I had heard a good deal about the Bocksritter, a mounted band of ferocious robbers, who looked like satyrs, and were in league with Satan. They were even more to be dreaded than the Haidemaken. When the satyrs committed an extensive robbery, they took good care not to let a single one of their victims escape alive--not even the infant in its cradle. They left no one to witness against them; and, as they fled at once to another country, it was impossible to learn anything about them. Where they committed their depredations and the officers of the law failed to find trace of them, it was concluded, and naturally, that the Bocksritter were a myth, and the story of their depredations an idle fable.

When the witches had decided their plans for the next day, the most hideous of the hideous crew began to peer about her, and sniff the air.

"I smell something!" she exclaimed; "something that doesn't belong here."

"It smells like a human being," said a second, also sniffing around her.
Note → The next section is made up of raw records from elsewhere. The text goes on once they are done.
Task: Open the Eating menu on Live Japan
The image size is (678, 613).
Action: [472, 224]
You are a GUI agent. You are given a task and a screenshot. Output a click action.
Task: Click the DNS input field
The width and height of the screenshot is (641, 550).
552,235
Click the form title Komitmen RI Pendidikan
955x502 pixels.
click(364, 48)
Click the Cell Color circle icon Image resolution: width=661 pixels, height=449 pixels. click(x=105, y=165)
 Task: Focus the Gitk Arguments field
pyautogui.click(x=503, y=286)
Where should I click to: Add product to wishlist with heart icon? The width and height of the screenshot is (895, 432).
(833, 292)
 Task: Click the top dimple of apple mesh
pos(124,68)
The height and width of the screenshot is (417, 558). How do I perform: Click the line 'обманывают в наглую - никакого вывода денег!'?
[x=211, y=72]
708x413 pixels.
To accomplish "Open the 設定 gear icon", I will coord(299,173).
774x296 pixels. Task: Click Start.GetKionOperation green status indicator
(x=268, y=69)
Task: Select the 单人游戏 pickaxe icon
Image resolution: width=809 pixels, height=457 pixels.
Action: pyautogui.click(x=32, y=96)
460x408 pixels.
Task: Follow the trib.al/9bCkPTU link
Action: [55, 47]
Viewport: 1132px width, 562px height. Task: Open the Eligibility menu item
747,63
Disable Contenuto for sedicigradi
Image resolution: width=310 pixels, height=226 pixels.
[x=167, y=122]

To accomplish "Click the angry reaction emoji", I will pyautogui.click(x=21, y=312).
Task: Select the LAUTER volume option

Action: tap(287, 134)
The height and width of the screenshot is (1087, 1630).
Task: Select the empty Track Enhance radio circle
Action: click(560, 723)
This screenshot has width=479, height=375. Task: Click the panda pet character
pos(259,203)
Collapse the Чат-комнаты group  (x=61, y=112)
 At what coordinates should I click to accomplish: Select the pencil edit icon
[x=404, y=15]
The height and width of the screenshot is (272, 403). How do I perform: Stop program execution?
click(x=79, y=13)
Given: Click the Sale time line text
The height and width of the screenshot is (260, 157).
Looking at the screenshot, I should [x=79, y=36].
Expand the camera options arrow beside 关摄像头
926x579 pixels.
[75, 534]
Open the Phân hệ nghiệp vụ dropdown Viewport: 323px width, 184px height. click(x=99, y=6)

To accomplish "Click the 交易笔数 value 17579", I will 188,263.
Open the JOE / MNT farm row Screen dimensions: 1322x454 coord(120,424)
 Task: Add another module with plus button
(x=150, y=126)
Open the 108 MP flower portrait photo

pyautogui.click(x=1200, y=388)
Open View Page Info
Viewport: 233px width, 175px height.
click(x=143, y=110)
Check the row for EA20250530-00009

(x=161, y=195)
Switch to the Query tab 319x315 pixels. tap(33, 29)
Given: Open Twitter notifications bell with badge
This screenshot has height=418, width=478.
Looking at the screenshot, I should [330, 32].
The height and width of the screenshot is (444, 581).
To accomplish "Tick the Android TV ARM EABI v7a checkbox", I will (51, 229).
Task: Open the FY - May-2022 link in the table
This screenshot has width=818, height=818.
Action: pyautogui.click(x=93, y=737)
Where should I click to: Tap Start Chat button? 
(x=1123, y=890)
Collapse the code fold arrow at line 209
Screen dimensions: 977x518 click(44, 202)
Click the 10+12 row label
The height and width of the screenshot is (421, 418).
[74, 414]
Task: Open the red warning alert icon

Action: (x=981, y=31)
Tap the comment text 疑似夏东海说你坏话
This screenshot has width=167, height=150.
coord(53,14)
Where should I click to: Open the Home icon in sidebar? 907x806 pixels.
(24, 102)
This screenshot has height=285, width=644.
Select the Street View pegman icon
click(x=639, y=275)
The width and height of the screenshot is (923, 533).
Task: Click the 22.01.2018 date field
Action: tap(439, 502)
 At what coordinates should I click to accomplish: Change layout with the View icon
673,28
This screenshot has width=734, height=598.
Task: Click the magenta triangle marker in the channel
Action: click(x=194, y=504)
"Ha, if only it were the fellow who escaped me this morning!" with a snort exclaimed a third. "It wouldn't take me long to prepare him for a bridle"--she glanced as she concluded toward the pallid creatures hanging on the trees.

I pressed still further into the moss and ferns; but the raven on my shoulder began to flutter his wings, as if to attract the witches'

attention.

"Some one is hiding over yonder!" they cried as with one voice. "Come on, sisters, let's tickle him!"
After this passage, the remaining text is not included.